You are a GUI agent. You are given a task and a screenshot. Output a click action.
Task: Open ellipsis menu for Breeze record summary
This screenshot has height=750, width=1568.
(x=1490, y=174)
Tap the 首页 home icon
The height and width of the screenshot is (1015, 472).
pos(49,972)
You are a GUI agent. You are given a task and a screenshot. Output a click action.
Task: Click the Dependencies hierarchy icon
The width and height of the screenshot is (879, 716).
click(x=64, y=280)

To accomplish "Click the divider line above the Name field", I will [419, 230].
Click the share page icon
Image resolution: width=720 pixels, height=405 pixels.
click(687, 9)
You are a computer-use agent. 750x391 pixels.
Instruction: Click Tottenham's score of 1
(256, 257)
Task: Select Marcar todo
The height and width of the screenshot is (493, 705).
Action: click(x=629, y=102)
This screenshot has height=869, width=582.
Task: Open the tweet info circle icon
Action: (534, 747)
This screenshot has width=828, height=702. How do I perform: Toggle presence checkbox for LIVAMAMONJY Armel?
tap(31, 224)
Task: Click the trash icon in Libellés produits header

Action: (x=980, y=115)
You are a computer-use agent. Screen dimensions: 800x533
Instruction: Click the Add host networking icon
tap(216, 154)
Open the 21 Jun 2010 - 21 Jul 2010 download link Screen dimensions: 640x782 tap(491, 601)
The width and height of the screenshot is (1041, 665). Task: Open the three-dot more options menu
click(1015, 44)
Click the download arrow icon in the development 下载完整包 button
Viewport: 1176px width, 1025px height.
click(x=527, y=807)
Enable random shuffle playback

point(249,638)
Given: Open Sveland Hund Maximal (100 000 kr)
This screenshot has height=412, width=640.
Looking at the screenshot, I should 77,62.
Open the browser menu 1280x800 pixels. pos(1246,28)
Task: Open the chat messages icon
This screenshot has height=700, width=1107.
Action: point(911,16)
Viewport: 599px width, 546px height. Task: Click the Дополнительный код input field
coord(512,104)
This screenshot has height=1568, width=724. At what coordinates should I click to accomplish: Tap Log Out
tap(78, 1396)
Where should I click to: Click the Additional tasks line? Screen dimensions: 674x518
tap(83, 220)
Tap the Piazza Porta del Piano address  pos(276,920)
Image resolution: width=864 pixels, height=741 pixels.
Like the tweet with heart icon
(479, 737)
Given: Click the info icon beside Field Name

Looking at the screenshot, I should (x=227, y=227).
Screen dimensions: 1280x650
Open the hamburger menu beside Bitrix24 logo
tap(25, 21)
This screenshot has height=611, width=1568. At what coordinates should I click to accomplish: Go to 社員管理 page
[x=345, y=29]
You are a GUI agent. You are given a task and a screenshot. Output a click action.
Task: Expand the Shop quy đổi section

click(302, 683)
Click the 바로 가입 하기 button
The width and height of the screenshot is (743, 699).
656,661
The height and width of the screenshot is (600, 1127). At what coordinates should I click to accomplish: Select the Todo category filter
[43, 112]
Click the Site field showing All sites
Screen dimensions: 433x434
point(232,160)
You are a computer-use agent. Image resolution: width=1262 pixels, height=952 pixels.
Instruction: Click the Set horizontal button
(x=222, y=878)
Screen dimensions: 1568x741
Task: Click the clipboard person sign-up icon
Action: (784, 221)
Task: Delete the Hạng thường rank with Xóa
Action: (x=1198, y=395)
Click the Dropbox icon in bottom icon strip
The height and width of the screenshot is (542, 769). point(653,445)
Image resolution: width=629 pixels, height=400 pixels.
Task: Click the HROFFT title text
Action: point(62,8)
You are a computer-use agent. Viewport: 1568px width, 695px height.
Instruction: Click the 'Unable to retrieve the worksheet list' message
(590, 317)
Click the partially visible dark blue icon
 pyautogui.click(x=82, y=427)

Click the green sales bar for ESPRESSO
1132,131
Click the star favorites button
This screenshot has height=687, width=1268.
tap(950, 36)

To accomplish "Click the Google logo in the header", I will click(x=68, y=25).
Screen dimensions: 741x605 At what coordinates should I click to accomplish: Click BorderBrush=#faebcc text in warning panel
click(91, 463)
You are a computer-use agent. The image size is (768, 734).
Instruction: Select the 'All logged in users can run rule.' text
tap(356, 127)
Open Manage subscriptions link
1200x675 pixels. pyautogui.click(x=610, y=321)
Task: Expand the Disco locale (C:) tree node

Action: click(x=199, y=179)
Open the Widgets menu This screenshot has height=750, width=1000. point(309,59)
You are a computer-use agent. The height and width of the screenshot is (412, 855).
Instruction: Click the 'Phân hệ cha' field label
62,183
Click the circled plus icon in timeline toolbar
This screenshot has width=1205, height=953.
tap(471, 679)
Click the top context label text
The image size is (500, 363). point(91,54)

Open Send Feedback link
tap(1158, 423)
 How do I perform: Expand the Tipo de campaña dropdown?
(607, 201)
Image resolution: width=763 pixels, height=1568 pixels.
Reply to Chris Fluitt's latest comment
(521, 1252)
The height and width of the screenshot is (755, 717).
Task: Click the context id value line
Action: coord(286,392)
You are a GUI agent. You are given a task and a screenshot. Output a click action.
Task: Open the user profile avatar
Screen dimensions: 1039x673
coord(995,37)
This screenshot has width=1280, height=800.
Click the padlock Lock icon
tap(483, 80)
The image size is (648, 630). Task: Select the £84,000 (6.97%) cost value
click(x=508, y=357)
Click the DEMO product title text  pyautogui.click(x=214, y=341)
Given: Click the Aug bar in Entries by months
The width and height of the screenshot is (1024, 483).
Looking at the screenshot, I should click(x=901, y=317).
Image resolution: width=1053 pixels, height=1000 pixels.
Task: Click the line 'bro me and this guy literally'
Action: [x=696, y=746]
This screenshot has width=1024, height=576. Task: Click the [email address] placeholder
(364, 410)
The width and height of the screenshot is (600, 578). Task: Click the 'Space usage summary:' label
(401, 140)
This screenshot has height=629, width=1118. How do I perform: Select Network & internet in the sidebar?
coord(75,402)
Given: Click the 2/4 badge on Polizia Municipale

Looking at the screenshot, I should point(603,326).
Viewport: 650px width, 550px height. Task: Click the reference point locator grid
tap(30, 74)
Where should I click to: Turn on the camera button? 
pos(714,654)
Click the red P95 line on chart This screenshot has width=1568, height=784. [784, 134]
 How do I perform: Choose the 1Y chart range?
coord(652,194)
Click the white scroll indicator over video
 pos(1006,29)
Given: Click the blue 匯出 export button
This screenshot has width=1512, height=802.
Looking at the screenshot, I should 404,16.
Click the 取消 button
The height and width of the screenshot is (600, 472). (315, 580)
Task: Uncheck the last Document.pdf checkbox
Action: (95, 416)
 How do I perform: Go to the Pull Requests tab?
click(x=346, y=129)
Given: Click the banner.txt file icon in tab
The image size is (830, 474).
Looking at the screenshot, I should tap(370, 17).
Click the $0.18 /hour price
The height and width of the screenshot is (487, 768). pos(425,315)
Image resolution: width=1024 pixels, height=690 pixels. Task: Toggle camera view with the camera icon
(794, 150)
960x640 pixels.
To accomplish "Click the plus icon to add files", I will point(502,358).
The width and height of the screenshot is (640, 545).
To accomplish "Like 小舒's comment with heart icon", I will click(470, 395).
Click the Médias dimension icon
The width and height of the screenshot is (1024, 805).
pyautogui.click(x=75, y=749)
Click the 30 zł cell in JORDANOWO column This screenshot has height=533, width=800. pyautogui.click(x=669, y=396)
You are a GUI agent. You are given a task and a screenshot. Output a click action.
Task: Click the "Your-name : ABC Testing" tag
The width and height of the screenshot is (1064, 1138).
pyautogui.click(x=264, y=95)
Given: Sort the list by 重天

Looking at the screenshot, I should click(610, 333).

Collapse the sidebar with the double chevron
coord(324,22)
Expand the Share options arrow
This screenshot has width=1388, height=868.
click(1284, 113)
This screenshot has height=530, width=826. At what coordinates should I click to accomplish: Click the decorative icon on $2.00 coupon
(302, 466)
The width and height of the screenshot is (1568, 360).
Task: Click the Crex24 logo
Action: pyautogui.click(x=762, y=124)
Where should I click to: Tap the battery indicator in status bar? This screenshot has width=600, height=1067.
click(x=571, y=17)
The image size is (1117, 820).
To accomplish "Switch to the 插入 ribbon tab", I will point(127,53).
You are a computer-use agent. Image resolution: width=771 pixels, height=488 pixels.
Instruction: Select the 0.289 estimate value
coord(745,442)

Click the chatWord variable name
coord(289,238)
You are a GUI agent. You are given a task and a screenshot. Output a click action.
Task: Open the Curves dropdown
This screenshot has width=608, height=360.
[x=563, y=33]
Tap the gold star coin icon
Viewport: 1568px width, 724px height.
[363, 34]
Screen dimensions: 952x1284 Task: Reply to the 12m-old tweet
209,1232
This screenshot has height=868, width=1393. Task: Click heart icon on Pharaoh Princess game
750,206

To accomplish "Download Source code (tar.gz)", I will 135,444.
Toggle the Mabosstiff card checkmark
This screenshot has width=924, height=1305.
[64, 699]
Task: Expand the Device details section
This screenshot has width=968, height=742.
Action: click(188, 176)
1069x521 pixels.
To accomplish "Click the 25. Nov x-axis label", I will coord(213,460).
◇ ◇ ◇
Please transcribe only the portion of the material that starts at the line containing "Expand the Share options arrow" and runs through its last line, inclusive, exactly as given.

Expand the Share options arrow
This screenshot has width=1388, height=868.
click(1284, 113)
This screenshot has height=530, width=826. At what coordinates should I click to accomplish: Click the decorative icon on $2.00 coupon
(302, 466)
The width and height of the screenshot is (1568, 360).
Task: Click the Crex24 logo
Action: pyautogui.click(x=762, y=124)
Where should I click to: Tap the battery indicator in status bar? This screenshot has width=600, height=1067.
click(x=571, y=17)
The image size is (1117, 820).
To accomplish "Switch to the 插入 ribbon tab", I will point(127,53).
You are a computer-use agent. Image resolution: width=771 pixels, height=488 pixels.
Instruction: Select the 0.289 estimate value
coord(745,442)

Click the chatWord variable name
coord(289,238)
You are a GUI agent. You are given a task and a screenshot. Output a click action.
Task: Open the Curves dropdown
This screenshot has width=608, height=360.
[x=563, y=33]
Tap the gold star coin icon
Viewport: 1568px width, 724px height.
[363, 34]
Screen dimensions: 952x1284 Task: Reply to the 12m-old tweet
209,1232
This screenshot has height=868, width=1393. Task: Click heart icon on Pharaoh Princess game
750,206

To accomplish "Download Source code (tar.gz)", I will 135,444.
Toggle the Mabosstiff card checkmark
This screenshot has width=924, height=1305.
[64, 699]
Task: Expand the Device details section
This screenshot has width=968, height=742.
Action: click(188, 176)
1069x521 pixels.
To accomplish "Click the 25. Nov x-axis label", I will coord(213,460).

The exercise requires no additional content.